Software is Puking the World Back Up
Posted February 27, 2026
Chris Campbell
Three weeks ago, Bryan Cantrill walked into Jane Street with a confession.
Cantrill is an influential systems engineer and co-founder of Oxide Computer Company, which builds rack-scale servers—and the low-level software that runs them—for data centers.
His confession feels timely.
And not because Jane Street is the villain-of-the-week, with Reddit buzzing, X raging, and Bitcoiners circling.
That’s not this story.
(We unpacked the Jane Street saga—and its broader crypto implications—in today’s Early Stage Crypto Investor update. If you’re a member, check your inbox.)

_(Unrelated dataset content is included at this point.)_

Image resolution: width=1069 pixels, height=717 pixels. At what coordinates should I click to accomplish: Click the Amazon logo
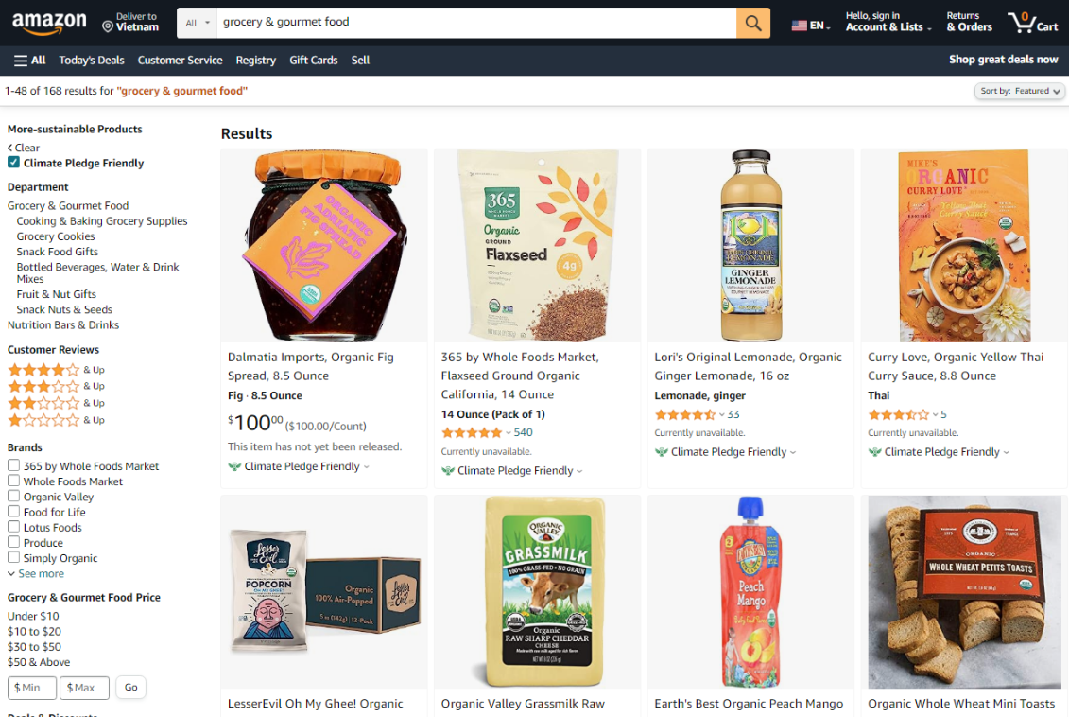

This story begins in 2018…
When an engineer posed a question to Cantrill that, in hindsight, defines the 2026 tech debate.
More or Less: We’re Doomed
Back then, Cantrill addressed Jane Street on the one topic that gives seasoned engineers insomnia:
Complexity creep.
In short, modern computing keeps layering abstraction on top of abstraction—opaque firmware, vendor stacks, systems no one fully understands—and it’s getting harder to see the whole machine.
So when someone asked if that explosion of complexity would ever resolve, Cantrill shrugged and basically said no.
More or less: we’re doomed.
In 2026, almost a decade later, he came back to apologize.
NOT because systems got simpler, but because surrendering to complexity creep is a design choice.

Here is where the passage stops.